Dans la moiteur de l’été, elle a décidé de partir. Dans l’indifférence la plus totale. Et pourtant, c’est ainsi : Michelle B,*  juge  aux affaires familiales au Tribunal de grande instance de Fort-de-France (Martinique) s’est suicidée le 16 août dernier. Pour quelles raisons ? Problèmes professionnels ? Problèmes personnels ? Le suicide recèle toujours une part de mystère. Il oscille toujours entre le rationnel et l’irrationnel. Place Vendôme, le drame a été évoqué sans qu’on ne s’y attarde. La presse nationale n’en a pas parlé. La presse locale y a consacré quelques lignes. Du côté du Tribunal de Fort-de-France, plus d’un collègue de Michelle a été sonné. Bouleversé. Et peut-être guère surpris. L’atmosphère n’y est pas bonne. Beaucoup d’absents chez les magistrats et au greffe.  Les justiciables reçoivent les décisions avec retard. Bref, ce n’est pas le meilleur des mondes. Car les faits sont là. Têtus : les conditions de travail au Tribunal de Fort-de-France se dégradent à une vitesse grand V. On comprend pourquoi : sur un effectif de 20 magistrats, 6 postes n’étaient toujours pas pourvus au mois de septembre, contrairement aux promesses de la Garde des sceaux, Christiane TaubiraChez les greffiers, le déficit est abyssal : sur un effectif théorique de 112 fonctionnaires du greffe, il en manque 19 à l’appel. La fin tragique de la magistrate  a un peu plus perturbé le fonctionnement du Tribunal.
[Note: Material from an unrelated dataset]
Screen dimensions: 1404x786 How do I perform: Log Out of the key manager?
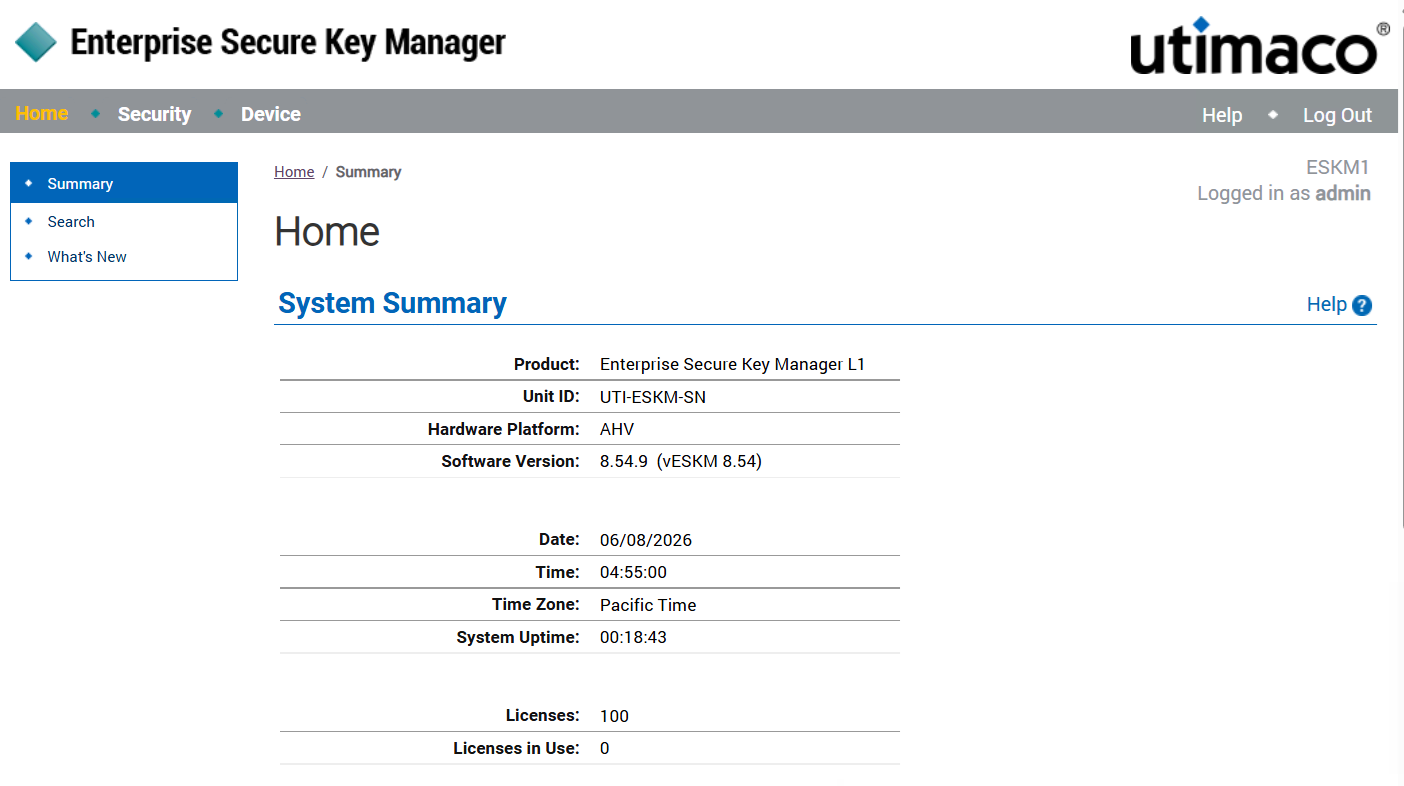tap(1337, 115)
Aussi, l’ensemble des juges de la juridiction se sont rebiffés il y a quelques jours : ils ont décidé de supprimer un cabinet t de juge aux affaires familiales, et de renvoyer systématiquement les audiences pénales, sauf pour les dossiers de détenus- qu’elles soient en formation collégiale ou composées d’un juge unique.  Enfin, preuve que la grogne à Fort-de-France est plus qu’un signe de mauvaise humeur : les magistrats  ont fait savoir qu’ils ne se proposeront plus pour siéger aux Assises… Pour faire bonne mesure, les magistrats réclament à la Chancellerie « l’affectation  de moyens humains supplémentaires, en urgence, afin d’apporter une réponse à la situation de souffrance au travail qui perdure au tribunal de grande Instance de Fort-de-France... » Le climat, la tension qui y règne par manque de personnel a de quoi inquiéter. Ce n’est sans doute pas un hasard si dix jours après le décès de la juge aux affaires familiales de Fort-de-France, la conférence nationale des chefs de cour et des procureurs généraux lançait une mise en garde à Christiane Taubira au sujet du manque d’effectifs dans les juridictions dans une lettre de deux pages dont Atlantico a pris connaissance. 
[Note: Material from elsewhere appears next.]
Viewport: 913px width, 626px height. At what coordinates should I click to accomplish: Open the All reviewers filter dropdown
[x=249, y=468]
D’emblée, la missive annonce la couleur, de façon courtoise, mais ferme : « Cette situation [ le manque d’effectifs] trouve sa cause dans la diffusion trop tardive des projets de nomination des magistrats du siège et dans la coordination insuffisante avec le conseil supérieur de la magistrature (CSM), autorité de proposition des nomination des présidents de juridiction et magistrats du siège de la cour de cassation. » Puis, les auteurs de la lettre déplorent : « L’organisation des services pour la rentrée de septembre 2015 a été très fortement perturbée par cette absence de prévisibilité des effectifs de magistrats disponibles dans les juridictions à cette date, à laquelle s’est ajoutée celles des fonctionnaires, dont les affectations en sortie d’école ont également été connues très tardivement. »  Aussi n’est-il guère surprenant, précisent les auteurs de la missive, « que l’audiencement des affaires pour le mois de septembre sera fortement perturbé  et générera des renvois en nombre, source de mécontentement légitime des justiciables mais aussi des magistrats  et fonctionnaires en raison de la désorganisation et de la surcharge ainsi créées. »  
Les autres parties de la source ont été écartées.